I've been back in school, working with children of key workers at Heald Place doing a variety of gardening and outdoor learning.

One thing that went well was to dry and press flowers and then to use them to make a card to take home. We picked the flowers and put them between a folded piece of kitchen roll. Then we left them under a heavy book for a week in the classroom.

When we got them out they had dried really well. The flatter, thinner flowers worked best. We then used PVA to glue them to a card and children wrote messages to someone at home.

Tuesday, 14 April 2020

The most popular plant in the garden


It is by far the most popular plant I've helped people to grow. All children love it. OK I'm exaggerating, but only slightly. If you've never tasted sorrel it has a sharp, citrus tang to the leaves and children love eating it straight off the plant. 

It's also really tough, grows back every year and you can easily take cuttings from it by slicing off a part of the root using a sharp spade. This is best done in spring. Simply replant the part you cut off and in a few weeks you'll have new leaves growing. 

Tuesday, 29 October 2019

Cleaning up and garden treasure

The garden is often a mess after the summer and needs a good clear out. This is generally a popular job. The greenhouse at St John's gets completely overgrown with plants that have finished growing for the year, including a very prolific grape vine. I've no idea what the hat was all about.

And there's often hidden treasure lurking underground. No matter how hard you try to pick things in July, you always miss something. Which then is a bit of treasure for the autumn garden clean up crew.

Friday, 20 September 2019

Returning to giant sunflowers

There are often surprises in the garden waiting when you get back to school in September. You never know what's going to greet you in the garden. These huge sunflowers had grown well over the summer at Heald Place. 

Thursday, 13 June 2019

Safe cooking with children

I've been helping children learn how to cook simple, healthy foods in after school cooking clubs. One thing that crops up is helping children develop skills in using kitchen implements safely and effectively. 

One thing I've learnt is that using proper equipment is much safer than equipment that is "for children".  A good, sharp kitchen knife is better than a blunt "safer" one as children can cut without straining and pressing hard which is much more likely to lead to slips and cuts. I've found that children seem happier using a knife with a serrated edge as this gives a better grip when cutting. 

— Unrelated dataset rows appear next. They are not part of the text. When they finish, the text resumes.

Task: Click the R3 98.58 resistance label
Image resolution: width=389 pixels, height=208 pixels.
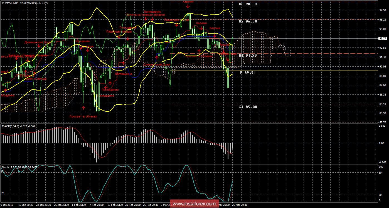Action: (x=248, y=4)
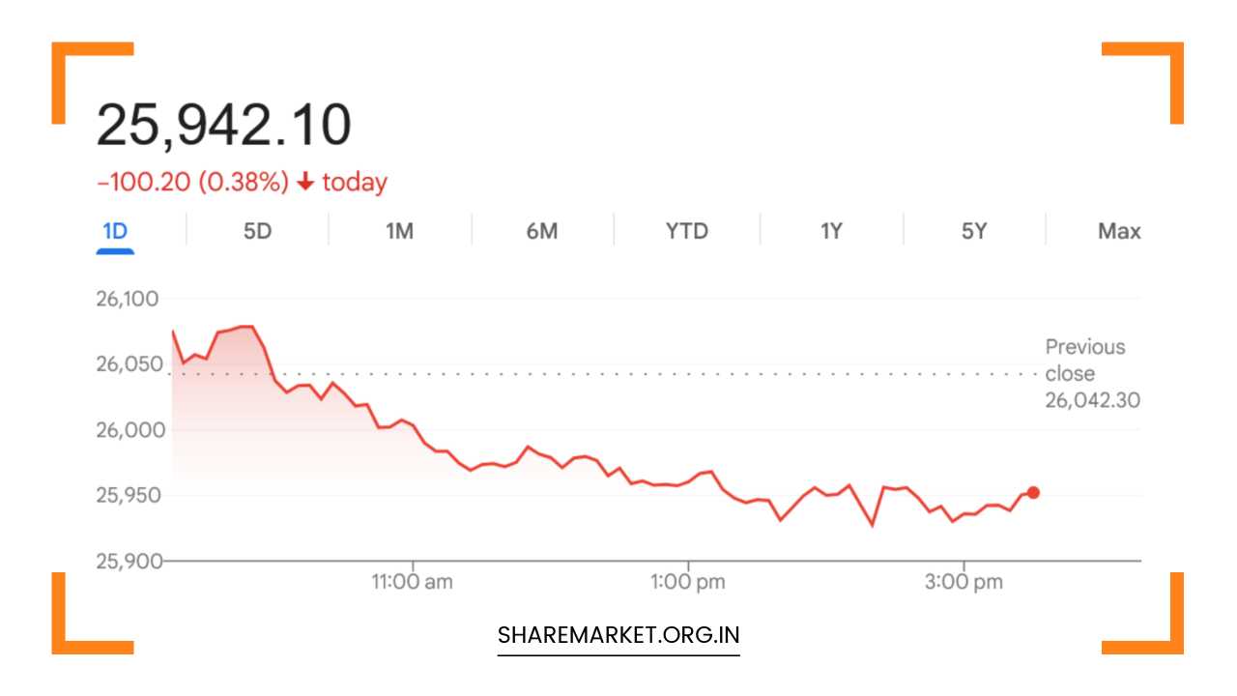Click the 3:00 pm time axis label

[964, 582]
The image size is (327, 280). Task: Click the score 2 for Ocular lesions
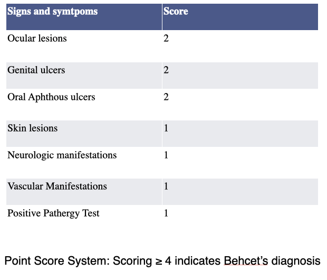tap(166, 39)
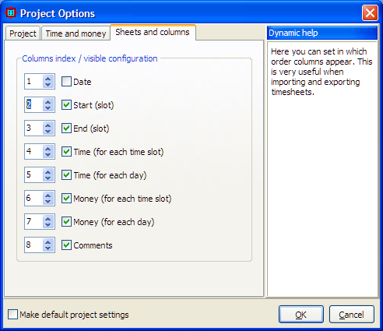This screenshot has height=331, width=383.
Task: Uncheck Money (for each day) column
Action: pos(66,222)
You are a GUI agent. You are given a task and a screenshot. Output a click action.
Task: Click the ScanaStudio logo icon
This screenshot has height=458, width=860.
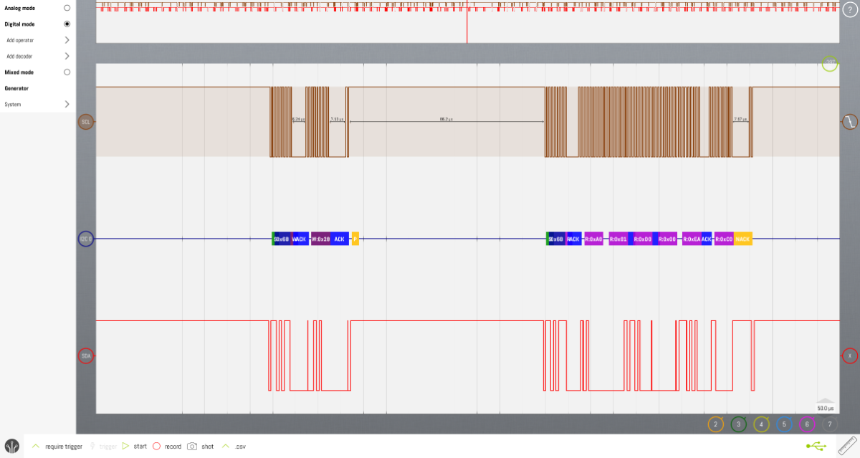click(x=11, y=446)
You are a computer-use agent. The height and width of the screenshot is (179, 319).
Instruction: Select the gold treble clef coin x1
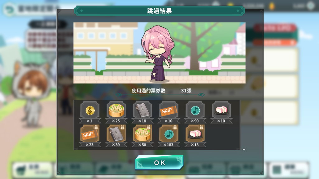click(90, 112)
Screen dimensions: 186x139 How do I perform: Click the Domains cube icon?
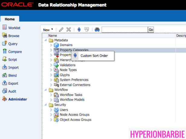[56, 45]
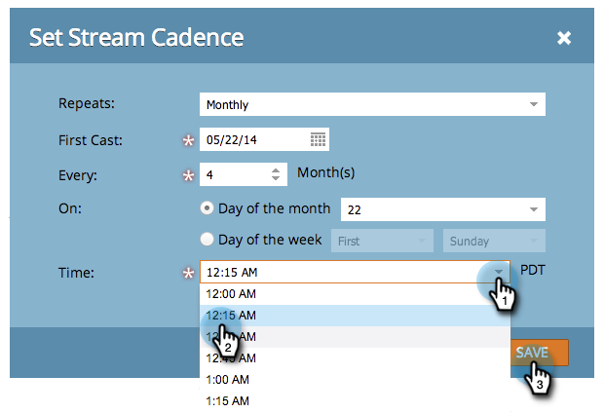Open the day of month dropdown showing 22
The width and height of the screenshot is (604, 413).
coord(533,209)
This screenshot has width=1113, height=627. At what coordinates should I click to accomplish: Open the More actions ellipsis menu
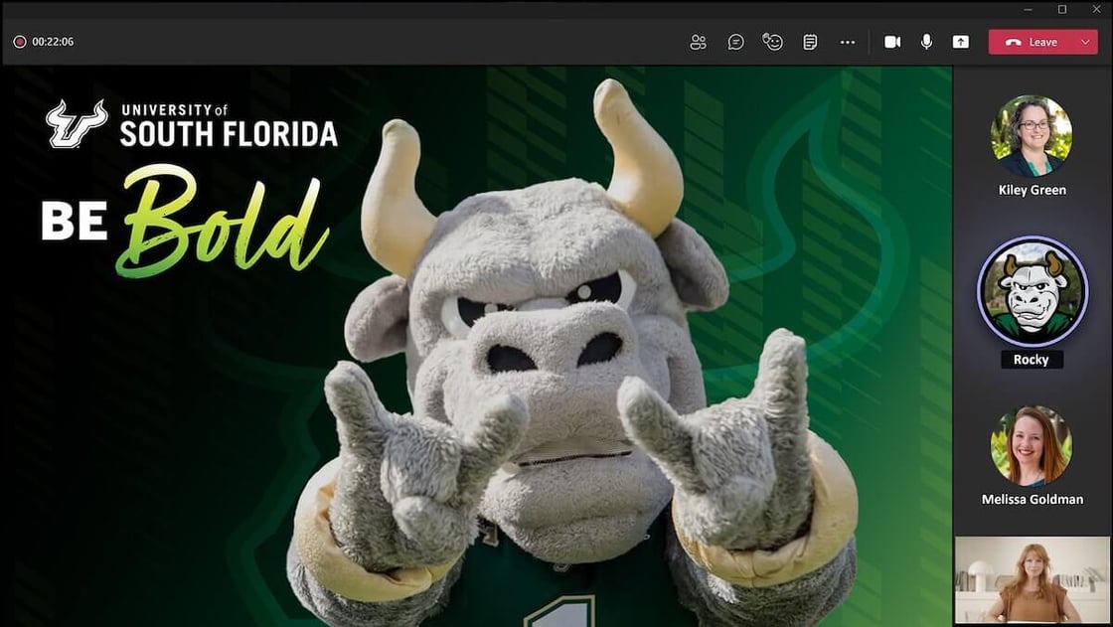point(847,42)
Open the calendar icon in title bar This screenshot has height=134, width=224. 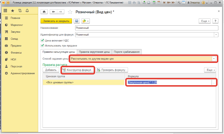pyautogui.click(x=158, y=3)
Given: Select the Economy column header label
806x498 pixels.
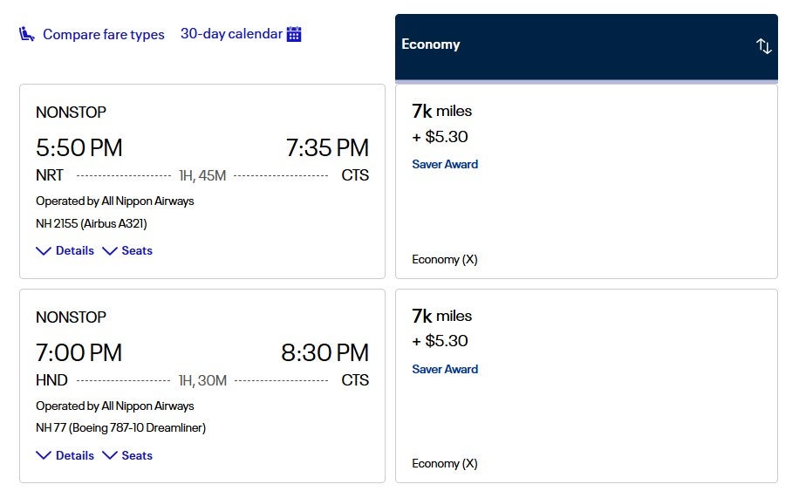Looking at the screenshot, I should (431, 44).
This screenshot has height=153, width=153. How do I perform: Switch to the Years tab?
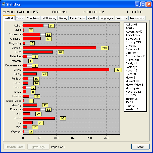[20, 18]
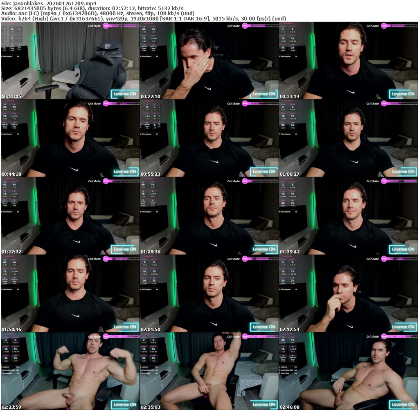Viewport: 419px width, 410px height.
Task: Click the Crit Rate label in 00:33:14 frame
Action: pyautogui.click(x=372, y=26)
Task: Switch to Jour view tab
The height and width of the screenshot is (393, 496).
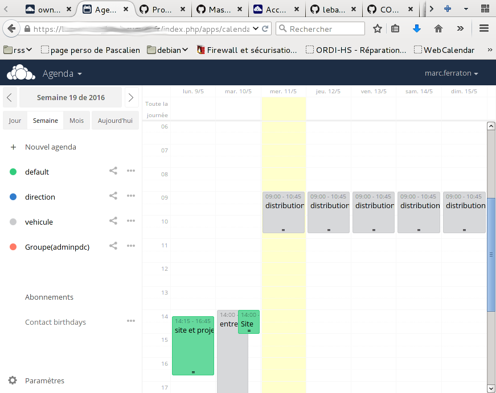Action: [x=15, y=121]
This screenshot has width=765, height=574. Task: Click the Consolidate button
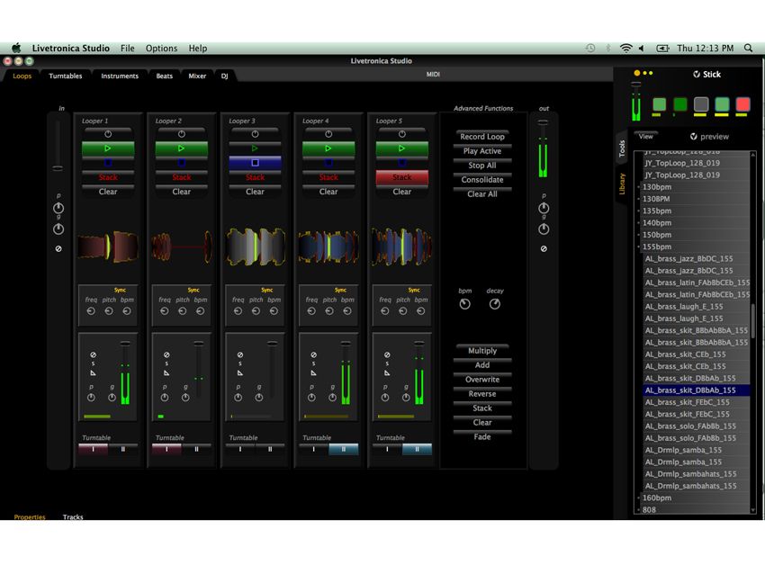[482, 180]
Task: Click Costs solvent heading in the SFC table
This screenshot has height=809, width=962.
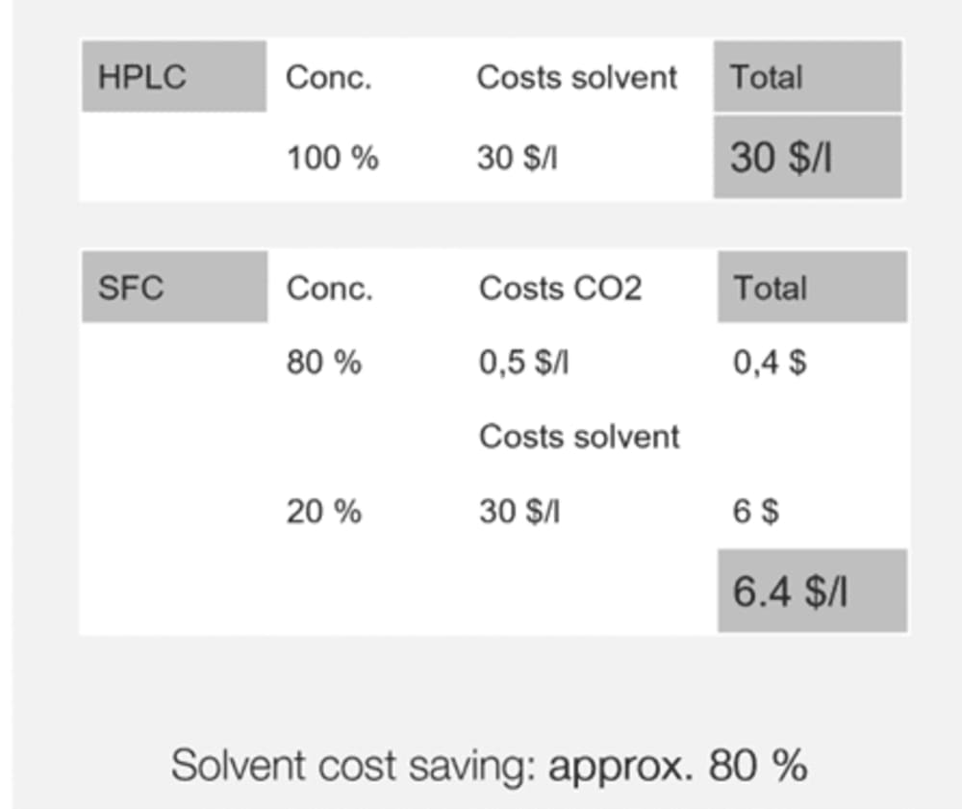Action: 579,437
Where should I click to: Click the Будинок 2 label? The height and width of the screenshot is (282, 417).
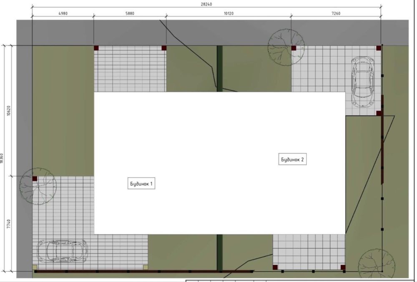tap(292, 159)
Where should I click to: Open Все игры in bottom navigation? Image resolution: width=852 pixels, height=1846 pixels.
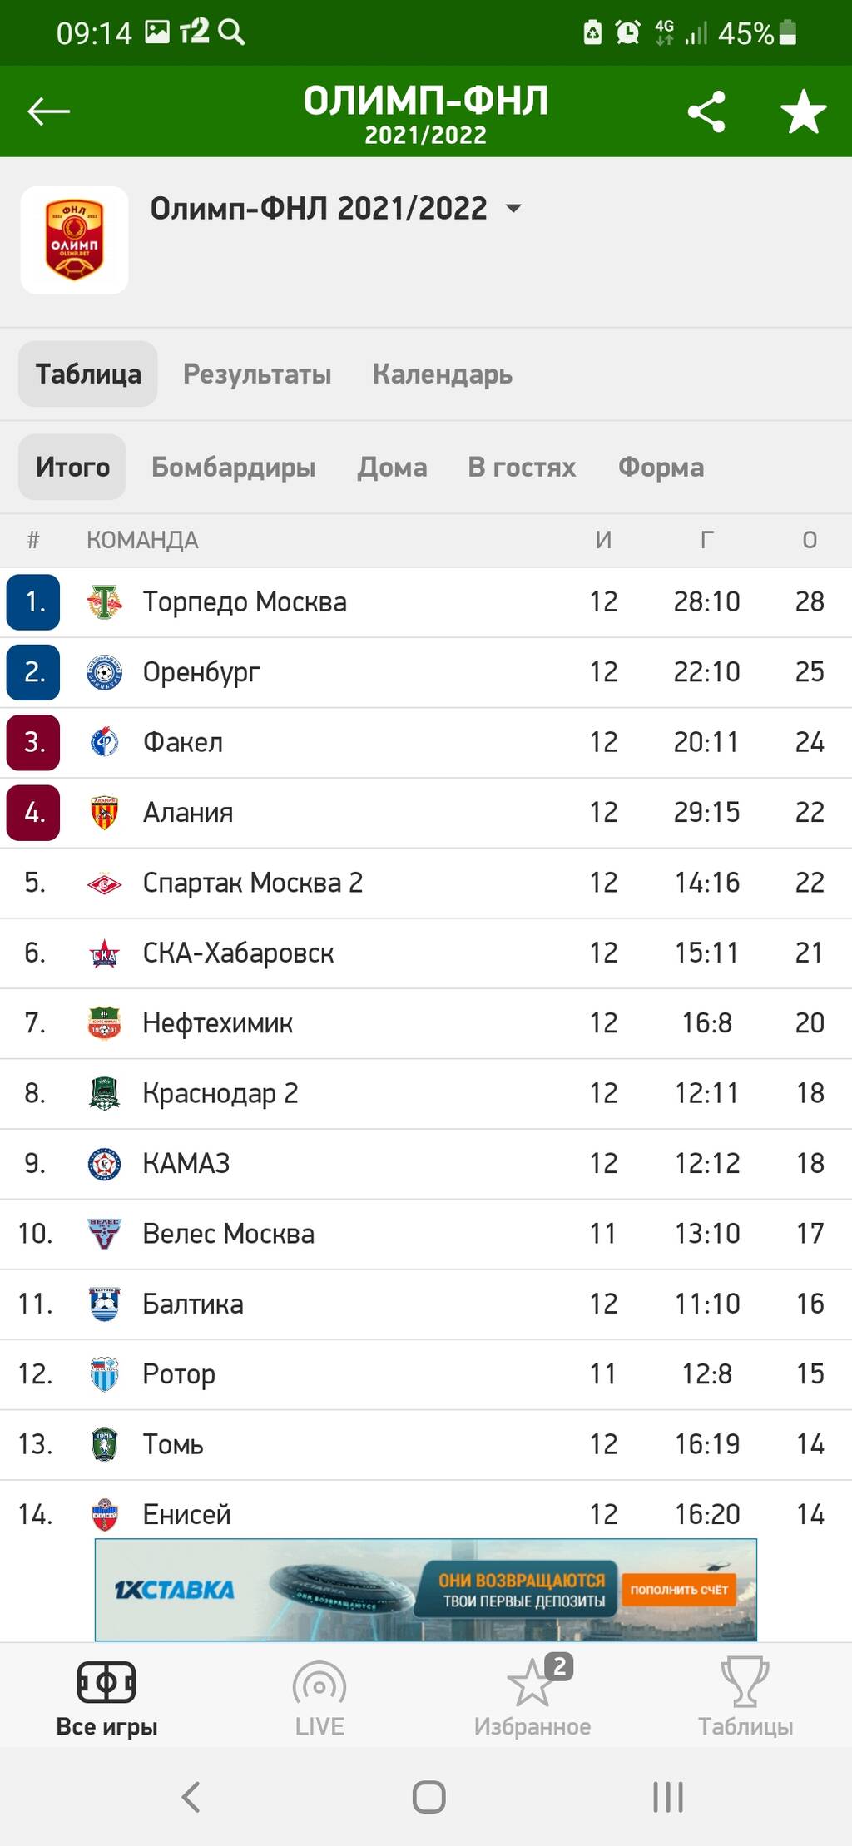coord(107,1699)
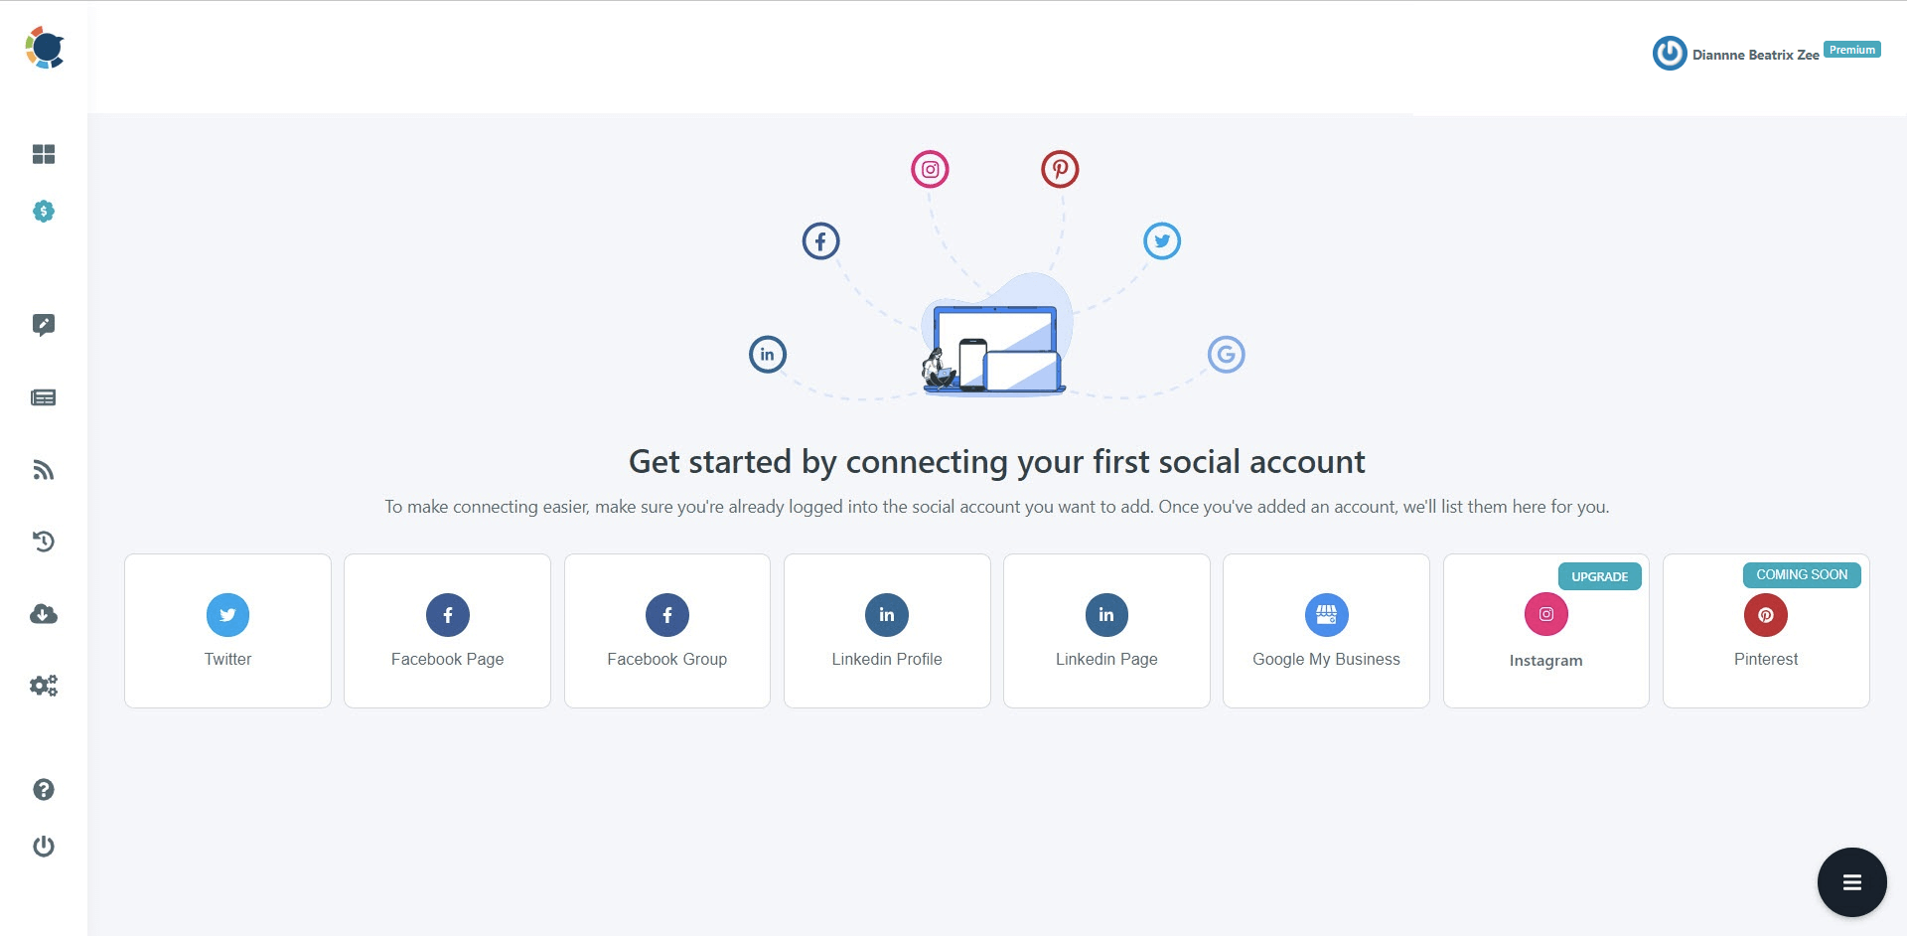
Task: Open help via question mark icon
Action: [44, 789]
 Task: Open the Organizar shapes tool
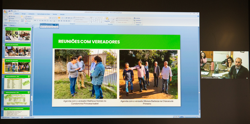[107, 19]
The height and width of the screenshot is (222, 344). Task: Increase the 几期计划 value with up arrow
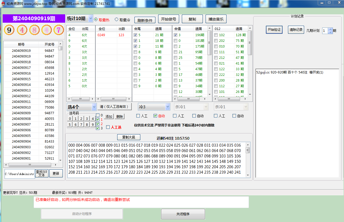click(331, 29)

Having effective ways of explaining something is at the heart of helping people to learn new things. I found "the claw" and "the bridge" good ways to explain how to cut safely. The picture is a great example of "the claw" with the fingers holding the tomato well away from the blade. 

"The bridge" involves holding something between thumb and forefinger to make a bridge and the knife cutting down between them. 

Wednesday, 13 March 2019

Huge parsnips

Now I like a good roasted parsnip at Christmas but you can leave them in the ground a bit longer. 

We pulled these beauties out in March, after a titanic struggle. 

Thursday, 15 November 2018

Leaf mould

At Lark Hill in Salford they have a lot of large mature trees in the grounds.  A great job in the autumn is to collect leaves to make leaf mould.  This doesn't sound pleasant but the leaves will, after a year or so, rot down to produce a lovely fine compost that is great for adding to your growing areas. It doesn't have a lot of nutrients but it will improve the soil.

We used a lot of large sticks that had fallen from trees or were left over from a woodworking project to construct two leaf bins. We simply pushed larger sticks into the ground and wove willow branches between them.

Children love collecting leaves and it is a nice lesson in reusing what is naturally around us.

If you have large trees, don't install planters or a growing area near them. The tree roots take over, the beds get shaded and covered in leaves and sticks during the autumn and winter.